● About this exercise: Look through the entries below and return all lines including the word "Given".

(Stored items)
###

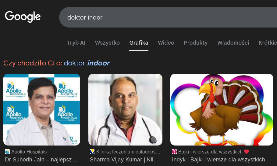The height and width of the screenshot is (166, 277).
Task: Open the cartoon turkey image thumbnail
Action: coord(222,109)
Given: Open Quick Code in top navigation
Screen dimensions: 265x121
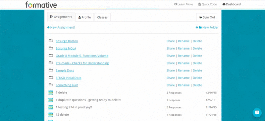Looking at the screenshot, I should pyautogui.click(x=208, y=4).
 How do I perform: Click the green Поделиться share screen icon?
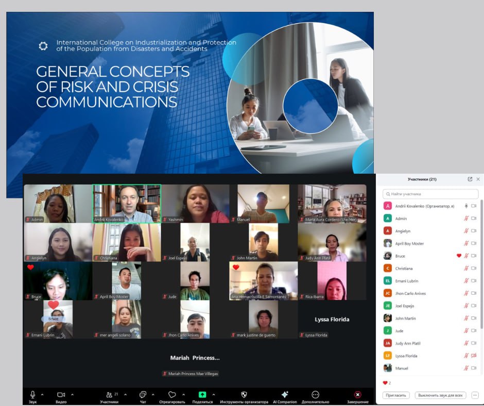(x=202, y=394)
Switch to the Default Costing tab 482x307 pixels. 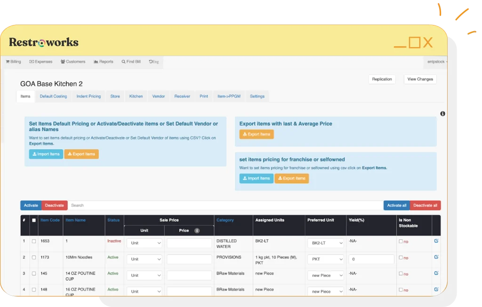tap(53, 96)
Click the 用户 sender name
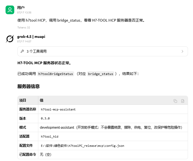 pos(21,8)
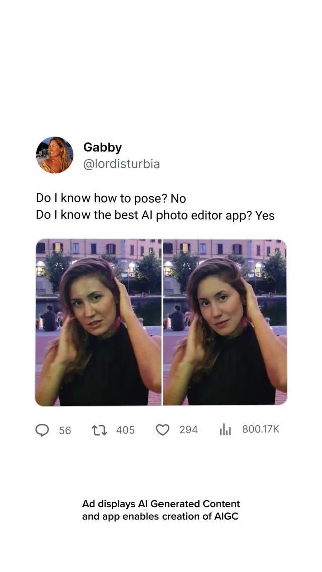322x572 pixels.
Task: Click the 'and app enables creation of AIGC' line
Action: (160, 517)
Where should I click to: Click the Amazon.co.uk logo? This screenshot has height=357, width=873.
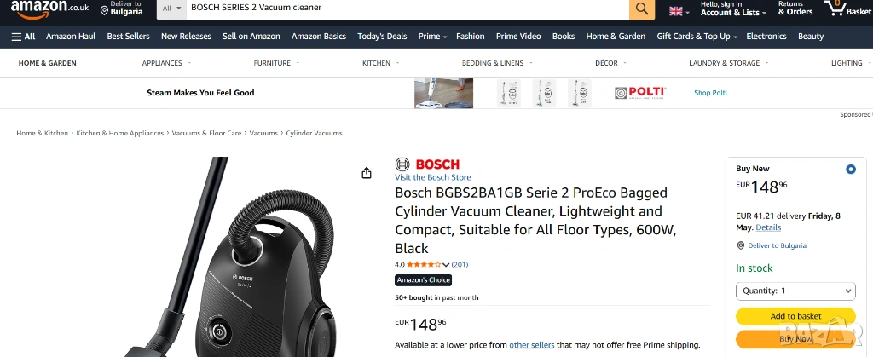click(x=49, y=8)
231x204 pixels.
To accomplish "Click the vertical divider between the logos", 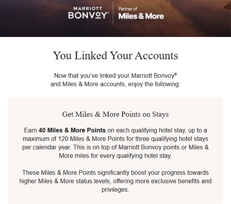I will (113, 13).
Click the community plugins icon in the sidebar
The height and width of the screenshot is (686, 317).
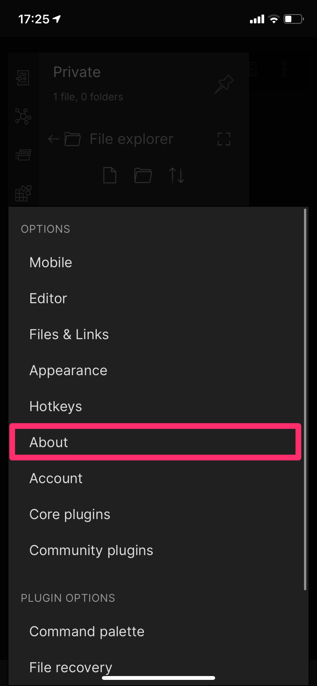click(23, 193)
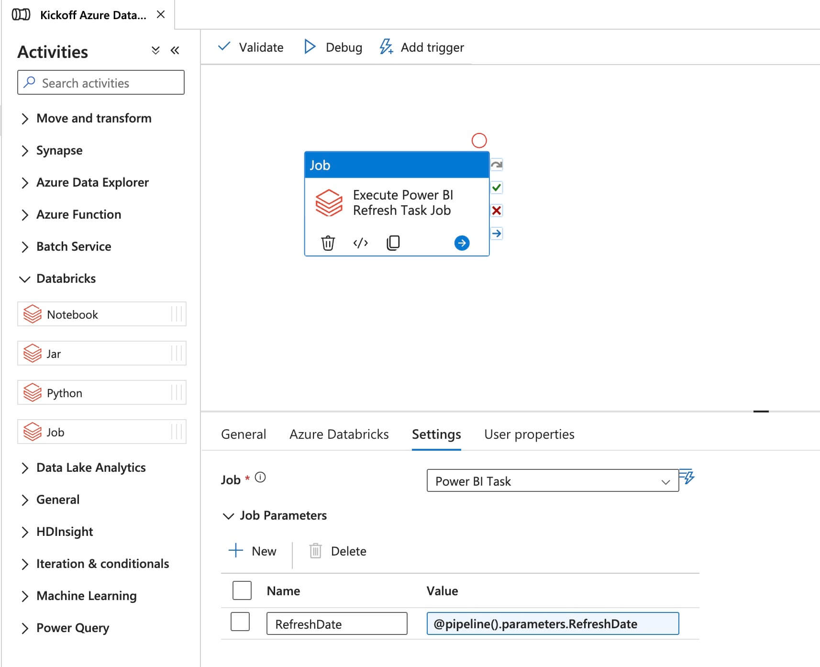Screen dimensions: 820x667
Task: Add a New job parameter
Action: tap(253, 551)
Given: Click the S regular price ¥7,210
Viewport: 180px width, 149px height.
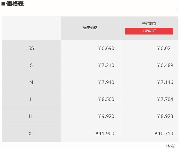Looking at the screenshot, I should pos(106,65).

###

● Task answer:
Given: Open Quick Code in top navigation
Given: Click the S regular price ¥7,210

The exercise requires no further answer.